The first payment was disbursed on Sept. 1 but will be followed by a second payment in 27 days, on Sept. 29, which will replace October’s payment. The double payment is because of a scheduling quirk in the Social Security Administration‘s calendar that gives recipients two payments in one month if the first of the following month falls on a weekend.
When there are two payments in a month, the second is normally on the last day of the month. Since Oct. 1 falls on a Sunday, the payment will be sent on Sept. 29, because Sept. 30 is a Saturday.
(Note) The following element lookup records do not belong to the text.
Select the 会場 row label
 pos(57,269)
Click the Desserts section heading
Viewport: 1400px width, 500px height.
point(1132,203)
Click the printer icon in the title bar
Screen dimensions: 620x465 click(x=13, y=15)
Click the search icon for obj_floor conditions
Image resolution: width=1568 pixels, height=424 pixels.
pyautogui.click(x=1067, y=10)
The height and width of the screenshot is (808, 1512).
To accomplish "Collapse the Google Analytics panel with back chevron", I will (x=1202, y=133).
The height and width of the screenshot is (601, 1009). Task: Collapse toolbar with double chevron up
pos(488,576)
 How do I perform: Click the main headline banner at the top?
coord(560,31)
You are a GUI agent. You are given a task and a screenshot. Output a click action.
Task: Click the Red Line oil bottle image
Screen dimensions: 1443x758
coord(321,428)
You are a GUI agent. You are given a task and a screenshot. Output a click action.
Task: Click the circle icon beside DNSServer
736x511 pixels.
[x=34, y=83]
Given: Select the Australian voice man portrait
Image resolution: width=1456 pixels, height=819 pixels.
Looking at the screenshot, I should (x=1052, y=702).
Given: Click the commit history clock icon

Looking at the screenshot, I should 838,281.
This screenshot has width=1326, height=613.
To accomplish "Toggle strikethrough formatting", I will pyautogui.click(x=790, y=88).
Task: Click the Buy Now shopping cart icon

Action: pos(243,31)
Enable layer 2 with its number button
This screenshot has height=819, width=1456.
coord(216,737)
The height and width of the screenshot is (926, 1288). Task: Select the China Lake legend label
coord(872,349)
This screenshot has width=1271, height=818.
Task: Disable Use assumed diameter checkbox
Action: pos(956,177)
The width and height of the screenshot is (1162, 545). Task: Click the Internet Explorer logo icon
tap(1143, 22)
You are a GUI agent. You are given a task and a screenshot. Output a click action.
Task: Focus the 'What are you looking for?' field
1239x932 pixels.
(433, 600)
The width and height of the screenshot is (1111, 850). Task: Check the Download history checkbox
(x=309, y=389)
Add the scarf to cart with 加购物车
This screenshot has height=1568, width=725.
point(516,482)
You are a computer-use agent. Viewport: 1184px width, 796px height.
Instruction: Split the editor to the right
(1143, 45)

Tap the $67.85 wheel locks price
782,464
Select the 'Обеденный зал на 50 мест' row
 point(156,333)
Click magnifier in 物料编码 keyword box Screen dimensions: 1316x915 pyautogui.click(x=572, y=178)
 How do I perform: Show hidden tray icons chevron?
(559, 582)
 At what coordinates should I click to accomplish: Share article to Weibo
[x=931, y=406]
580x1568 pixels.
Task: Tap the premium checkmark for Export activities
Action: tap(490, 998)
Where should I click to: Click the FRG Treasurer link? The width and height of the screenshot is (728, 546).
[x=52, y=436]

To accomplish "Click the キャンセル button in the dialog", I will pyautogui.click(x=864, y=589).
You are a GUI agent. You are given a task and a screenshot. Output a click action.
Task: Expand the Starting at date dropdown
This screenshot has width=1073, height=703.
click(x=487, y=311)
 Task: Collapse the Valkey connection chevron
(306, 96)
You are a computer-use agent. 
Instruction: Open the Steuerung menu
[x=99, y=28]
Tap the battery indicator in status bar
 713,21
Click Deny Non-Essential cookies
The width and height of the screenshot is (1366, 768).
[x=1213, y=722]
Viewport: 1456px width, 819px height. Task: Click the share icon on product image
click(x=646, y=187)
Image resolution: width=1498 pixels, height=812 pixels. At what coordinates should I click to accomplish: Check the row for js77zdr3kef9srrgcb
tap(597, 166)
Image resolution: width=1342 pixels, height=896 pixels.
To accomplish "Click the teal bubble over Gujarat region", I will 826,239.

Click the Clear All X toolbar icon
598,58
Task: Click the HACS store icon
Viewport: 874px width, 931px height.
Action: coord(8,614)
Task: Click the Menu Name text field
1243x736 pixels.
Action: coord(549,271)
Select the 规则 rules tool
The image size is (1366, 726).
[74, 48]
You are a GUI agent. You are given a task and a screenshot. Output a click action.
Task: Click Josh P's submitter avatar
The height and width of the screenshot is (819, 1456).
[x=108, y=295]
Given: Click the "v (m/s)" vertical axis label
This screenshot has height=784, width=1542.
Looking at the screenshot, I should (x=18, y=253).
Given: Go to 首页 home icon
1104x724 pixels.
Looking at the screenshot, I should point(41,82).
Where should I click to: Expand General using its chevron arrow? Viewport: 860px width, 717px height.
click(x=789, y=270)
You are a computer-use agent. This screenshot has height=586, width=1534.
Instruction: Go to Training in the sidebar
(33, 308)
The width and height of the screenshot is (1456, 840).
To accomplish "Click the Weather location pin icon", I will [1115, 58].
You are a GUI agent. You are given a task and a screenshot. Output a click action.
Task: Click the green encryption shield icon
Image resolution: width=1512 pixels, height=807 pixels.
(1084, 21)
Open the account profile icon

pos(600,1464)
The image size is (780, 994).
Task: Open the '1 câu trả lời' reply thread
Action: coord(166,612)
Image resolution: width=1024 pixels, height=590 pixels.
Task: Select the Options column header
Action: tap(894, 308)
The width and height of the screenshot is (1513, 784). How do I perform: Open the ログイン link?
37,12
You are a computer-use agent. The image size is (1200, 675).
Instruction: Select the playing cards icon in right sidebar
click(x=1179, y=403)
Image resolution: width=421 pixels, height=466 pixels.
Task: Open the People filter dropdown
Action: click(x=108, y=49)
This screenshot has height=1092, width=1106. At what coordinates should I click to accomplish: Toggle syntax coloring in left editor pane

Recipients normally receive only one check each month, but there are four months that beneficiaries will get two checks this year: March, June, September, and December. This is because the first of the month is on a weekend in April, July, and October, and Jan. 1 is always a holiday.
The payment amount for beneficiaries varies depending on how they file for the benefits. For individuals, the rate for payments is up to $914 per month. The rate for eligible couples is up to $1,371 per month. Essential persons, who live with someone receiving SSI and provide them with necessary care, have a monthly payment of $458.
In order to qualify for the Supplemental Security program, a person has to be 65 or over and meet specific financial requirements. Those under 65 could also qualify if they are at least partially blind or have a physical or mental condition that seriously limits their daily activities for at least one year or is expected to result in death.
Children can also qualify for the payments if they are at least partially blind or have a physical or mental condition that limits their daily activities for at least a year and their parents or legal guardians have limited income or savings.
These payments were first issued by the Social Security Administration in January 1974, and payment rates have increased for cost of living adjustments since 1975, according to the agency.